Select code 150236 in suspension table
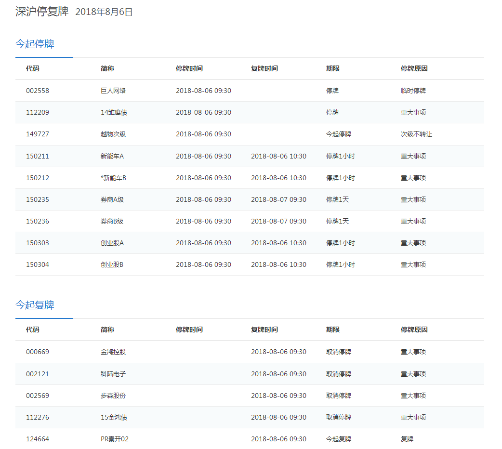The width and height of the screenshot is (502, 449). pos(38,221)
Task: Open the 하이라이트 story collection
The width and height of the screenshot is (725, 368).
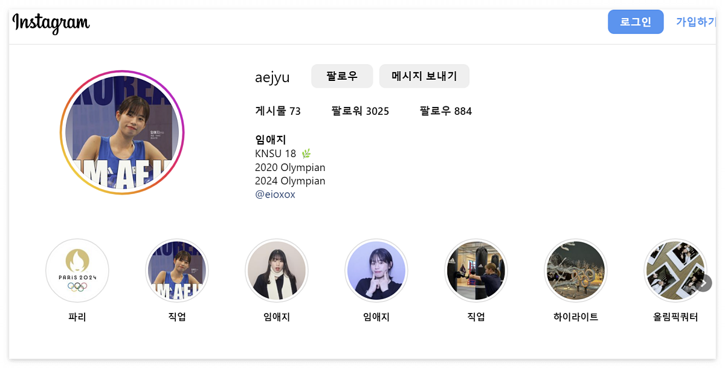Action: click(576, 271)
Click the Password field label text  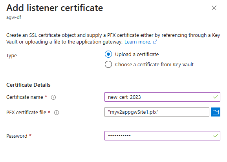(17, 136)
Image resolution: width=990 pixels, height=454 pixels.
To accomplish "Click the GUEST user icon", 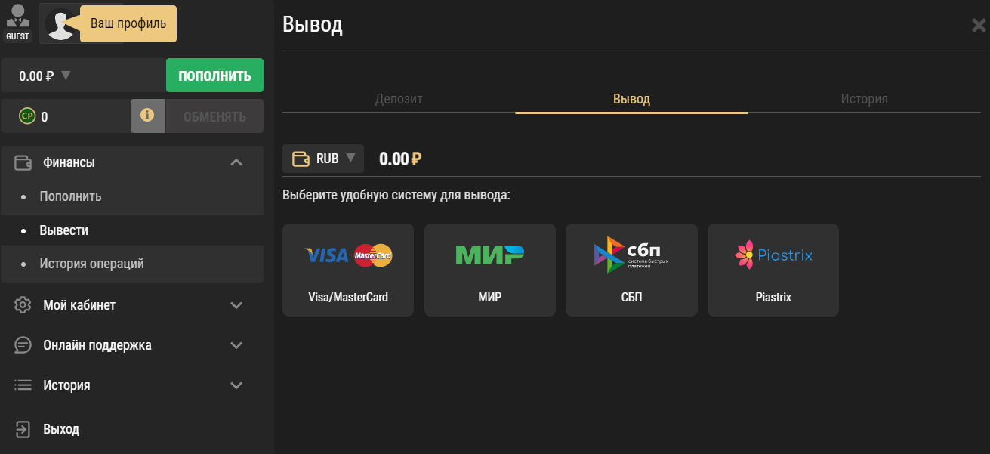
····················
[Aim of the exercise] Rewrite the part of the records that opens with the line containing "Image resolution: width=990" and runs through the end of the records, replacing "icon" with "button" and leaving everything else unchanged. Omit the pictures from your answer.

[Solution]
Image resolution: width=990 pixels, height=454 pixels.
To accomplish "Click the GUEST user button", 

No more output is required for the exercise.